▶ [TASK TO CARRY OUT]: Lay out the part that opens with the line containing "You are a computer-use agent. The width" and closes with the line containing "click(x=1009, y=435)" as a two-column CSV with the columns item_text and answer, one row per item. Put each item's text and its answer in its own quoted field, with line breaks turned into spaces.

▶ [LISTED ENTRIES]:
════

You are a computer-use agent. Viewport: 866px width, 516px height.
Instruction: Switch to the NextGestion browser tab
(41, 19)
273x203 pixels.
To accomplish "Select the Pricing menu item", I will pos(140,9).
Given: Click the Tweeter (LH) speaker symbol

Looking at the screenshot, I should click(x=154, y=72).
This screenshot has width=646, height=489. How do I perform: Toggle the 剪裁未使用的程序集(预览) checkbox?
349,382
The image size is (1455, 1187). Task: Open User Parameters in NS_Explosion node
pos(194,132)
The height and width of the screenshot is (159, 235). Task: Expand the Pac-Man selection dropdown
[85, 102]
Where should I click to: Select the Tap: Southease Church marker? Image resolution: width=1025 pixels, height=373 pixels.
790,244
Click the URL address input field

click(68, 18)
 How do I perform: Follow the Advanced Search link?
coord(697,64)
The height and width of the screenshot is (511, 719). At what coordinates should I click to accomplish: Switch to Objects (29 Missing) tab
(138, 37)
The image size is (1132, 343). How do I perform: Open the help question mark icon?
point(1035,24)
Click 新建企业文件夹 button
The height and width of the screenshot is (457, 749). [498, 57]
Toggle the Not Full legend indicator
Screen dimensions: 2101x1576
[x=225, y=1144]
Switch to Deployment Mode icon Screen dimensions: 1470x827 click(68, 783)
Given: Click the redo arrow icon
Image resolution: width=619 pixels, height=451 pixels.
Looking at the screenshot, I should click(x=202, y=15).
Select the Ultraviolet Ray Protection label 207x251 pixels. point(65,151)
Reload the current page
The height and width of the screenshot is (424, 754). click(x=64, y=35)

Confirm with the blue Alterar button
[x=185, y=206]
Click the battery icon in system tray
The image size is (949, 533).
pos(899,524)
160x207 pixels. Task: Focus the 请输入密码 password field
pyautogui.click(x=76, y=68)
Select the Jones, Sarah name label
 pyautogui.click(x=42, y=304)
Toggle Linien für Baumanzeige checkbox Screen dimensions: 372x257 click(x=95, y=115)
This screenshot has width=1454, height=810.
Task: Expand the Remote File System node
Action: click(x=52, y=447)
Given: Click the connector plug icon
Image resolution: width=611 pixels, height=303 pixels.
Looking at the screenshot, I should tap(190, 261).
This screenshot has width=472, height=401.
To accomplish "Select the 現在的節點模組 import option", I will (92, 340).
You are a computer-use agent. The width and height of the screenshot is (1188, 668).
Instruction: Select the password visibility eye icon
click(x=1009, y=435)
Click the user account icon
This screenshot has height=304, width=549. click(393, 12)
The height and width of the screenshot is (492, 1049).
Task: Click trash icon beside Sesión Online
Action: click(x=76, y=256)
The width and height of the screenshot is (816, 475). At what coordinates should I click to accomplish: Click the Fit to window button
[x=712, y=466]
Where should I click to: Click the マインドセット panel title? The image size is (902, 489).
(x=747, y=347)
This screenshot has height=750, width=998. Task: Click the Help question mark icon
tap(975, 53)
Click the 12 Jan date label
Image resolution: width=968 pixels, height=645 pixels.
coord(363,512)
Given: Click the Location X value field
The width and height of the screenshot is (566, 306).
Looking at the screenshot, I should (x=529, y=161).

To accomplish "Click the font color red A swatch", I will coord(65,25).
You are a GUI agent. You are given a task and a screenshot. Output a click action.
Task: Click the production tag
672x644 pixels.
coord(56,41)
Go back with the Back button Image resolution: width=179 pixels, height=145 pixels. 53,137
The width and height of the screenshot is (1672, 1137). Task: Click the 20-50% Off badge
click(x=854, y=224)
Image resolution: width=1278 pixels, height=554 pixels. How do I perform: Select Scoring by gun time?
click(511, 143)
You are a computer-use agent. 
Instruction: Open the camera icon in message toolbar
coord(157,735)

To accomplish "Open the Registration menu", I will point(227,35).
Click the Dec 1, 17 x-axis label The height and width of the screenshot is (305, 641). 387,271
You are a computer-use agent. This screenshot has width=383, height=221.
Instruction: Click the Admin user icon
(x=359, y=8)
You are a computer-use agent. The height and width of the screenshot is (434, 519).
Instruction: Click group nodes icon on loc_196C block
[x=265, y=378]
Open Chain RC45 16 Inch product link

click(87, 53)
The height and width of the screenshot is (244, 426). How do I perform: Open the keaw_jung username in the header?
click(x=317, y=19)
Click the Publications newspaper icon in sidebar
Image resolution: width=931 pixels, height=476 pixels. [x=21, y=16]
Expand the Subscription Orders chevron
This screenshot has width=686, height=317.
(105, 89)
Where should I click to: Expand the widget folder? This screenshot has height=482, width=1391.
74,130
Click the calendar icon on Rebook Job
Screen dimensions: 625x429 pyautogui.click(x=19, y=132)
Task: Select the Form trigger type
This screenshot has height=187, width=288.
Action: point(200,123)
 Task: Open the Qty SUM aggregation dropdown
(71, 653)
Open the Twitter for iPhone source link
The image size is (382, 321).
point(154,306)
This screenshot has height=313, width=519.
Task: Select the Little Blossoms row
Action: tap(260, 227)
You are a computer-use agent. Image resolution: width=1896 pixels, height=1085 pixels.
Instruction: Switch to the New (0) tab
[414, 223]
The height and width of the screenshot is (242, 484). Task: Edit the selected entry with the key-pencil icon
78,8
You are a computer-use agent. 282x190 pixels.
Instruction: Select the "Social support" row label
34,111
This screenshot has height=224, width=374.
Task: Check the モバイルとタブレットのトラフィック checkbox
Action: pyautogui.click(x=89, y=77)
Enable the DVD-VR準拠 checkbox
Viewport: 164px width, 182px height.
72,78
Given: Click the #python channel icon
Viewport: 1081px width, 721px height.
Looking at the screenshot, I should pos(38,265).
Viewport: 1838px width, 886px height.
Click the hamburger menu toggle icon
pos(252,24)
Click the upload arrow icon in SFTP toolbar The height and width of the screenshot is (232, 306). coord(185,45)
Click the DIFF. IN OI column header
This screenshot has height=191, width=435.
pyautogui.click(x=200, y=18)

════

▶ [EXERCISE ANSWER]:
item_text,answer
"You are a computer-use agent. The width and height of the screenshot is (1188, 668). Instruction: Select the password visibility eye icon","click(x=1009, y=435)"